The big night out

This week was my Birthday week.

As I’ve got older, I’ve realised that a one day celebration just isn’t enough. Over the years, I would have looked forward to a gin & tonic, followed by a gourmet meal, a few glasses of Shiraz, a snifter of Cointreau and an early night, but now that’s pretty much a weekly, if not daily occurrence. So John has to be more creative than ever to impress. He often reminds that when I asked for flowers, he bought me a flower shop!

That should be enough for all future birthdays, but I say…

 Be careful what you wish for!

These days, getting into my PJs at 6.30pm or breakfast in bed, is all I dream of.

But NO, John thought it was about time I left the village and went on a big night out. At first I thought…
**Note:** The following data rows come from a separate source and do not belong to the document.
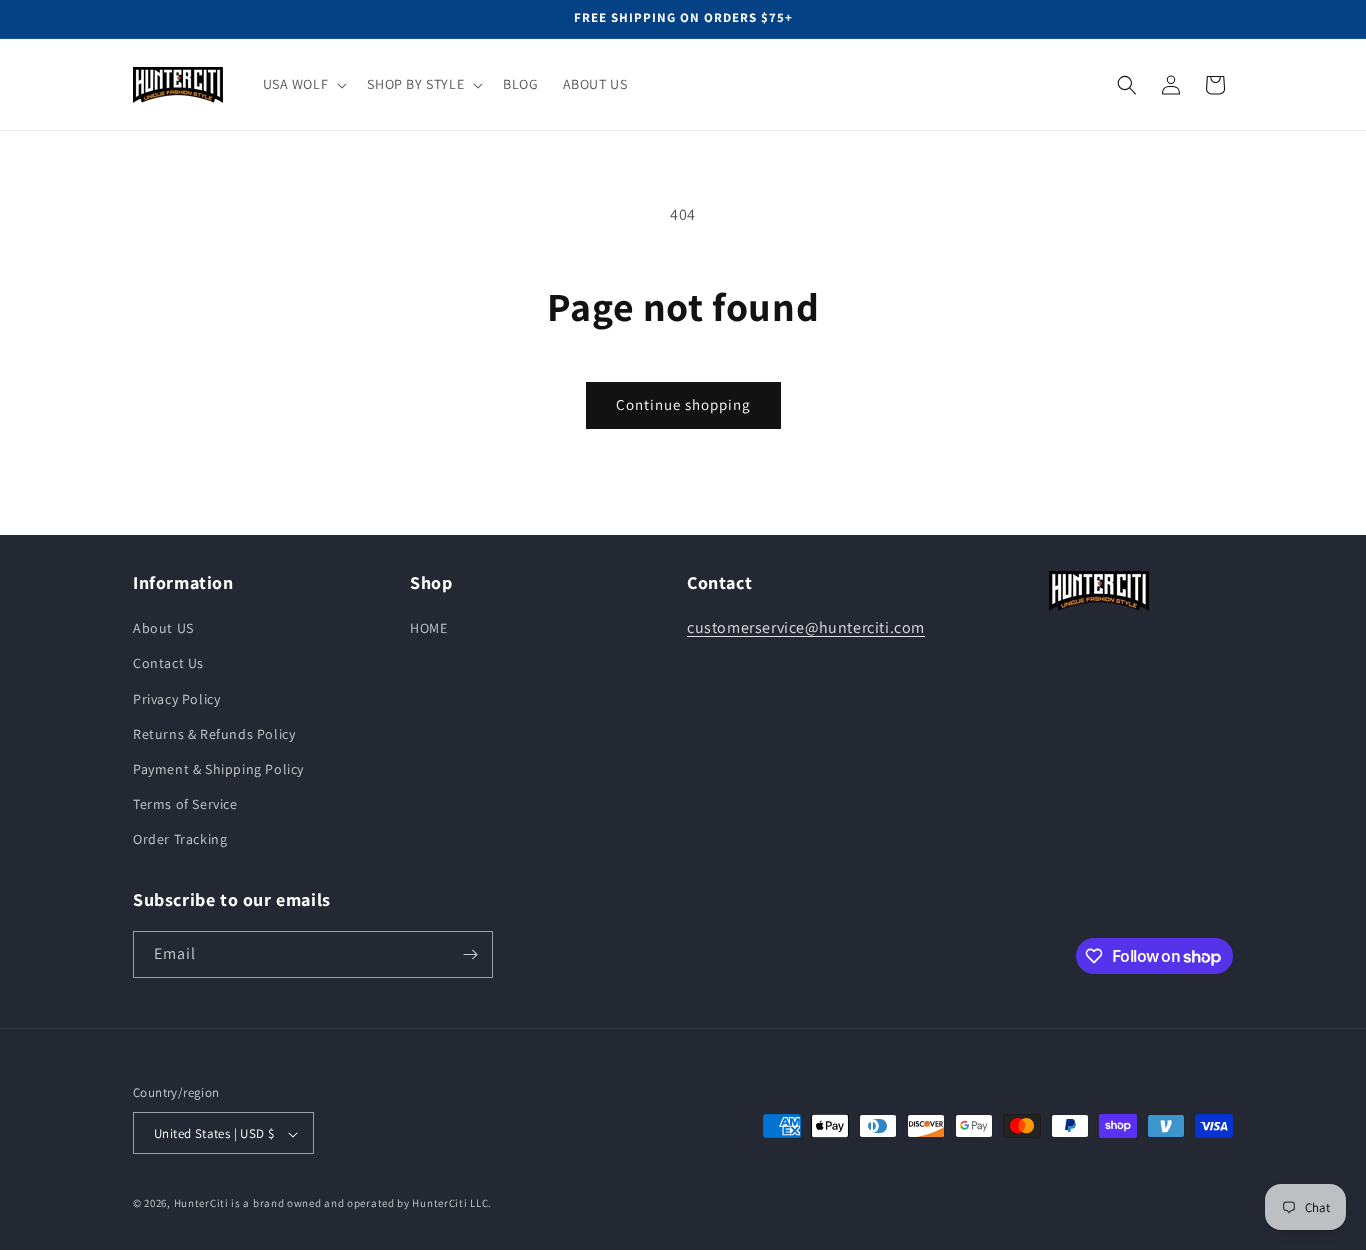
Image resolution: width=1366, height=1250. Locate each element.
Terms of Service (185, 804)
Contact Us (168, 664)
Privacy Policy (176, 699)
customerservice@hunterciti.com (806, 627)
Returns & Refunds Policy (214, 734)
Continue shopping (683, 404)
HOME (428, 628)
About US (163, 628)
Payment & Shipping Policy (218, 769)
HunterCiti (201, 1204)
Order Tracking (180, 840)
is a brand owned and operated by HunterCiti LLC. (361, 1204)
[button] (303, 84)
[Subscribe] (470, 954)
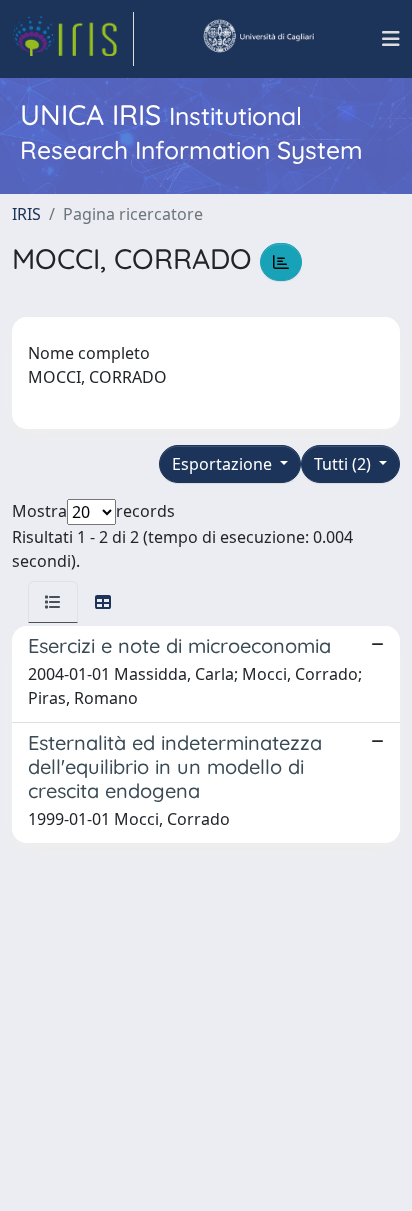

Oh no, really? Do I have to?!!!

But what I didn’t know was that John is in fact a Timelord and was able to whisk me and my best friend Paula back to 1979, when we spent hours as teenagers, listening to Genesis in Paula’s bedroom. We didn’t actually go back to Paula’s bedroom but instead drove us to the bright lights of Brighton to see ‘The Musical Box’ a Genesis Tribute band playing at the The Theatre Royal.

Oh my, what a fantastic night!!!!!

Leaving the village was an effort in itself. I rarely take off my Flowershop apron, I wear it pretty much all of the time, it’s become part of me and I carry everything dear to me around in that front pouch. But off it came and and out came the DENIM jacket!!!!


Brighton was like London, the lights, the noise, the people, the cars all felt strangely exciting after the odd night out at Pulborough Village Cinema.

The lobby area was crammed with middle-aged rockers in faded denim and wide-fitting shoes. We picked up our tickets and gazed up at the steep staircase leading to our seats, looking to see if a Stannah lift had been fitted.  Unfortunately one hadn’t and I wasn’t the only one who had to stop for a breather, more than once, before finally reaching the terrifying ledge on which our seats were perched.

When the music started, I was seventeen again and it was only the fear of toppling over the thigh high balcony and into the stands below, that prevented me from jumping around like a lunatic. Instead I sat still and couldn’t help but smile as the spotlights zigzagged across the auditorium, catching the reflection of a thousand bald heads, bobbing up and down in time with the music.

Exhausted and drunk on nostalgia, we headed home, back to our little village. I breathed a deep sigh as we passed into West Sussex, off the main road and away from the bright lights. It was well after midnight when I fell into bed, thinking only of the little time I had to sleep before Luigi would be at the shop with an early delivery of flower.

Next year, a bouquet of flowers, that I didn’t have to create and a lie in on a Saturday is all I want.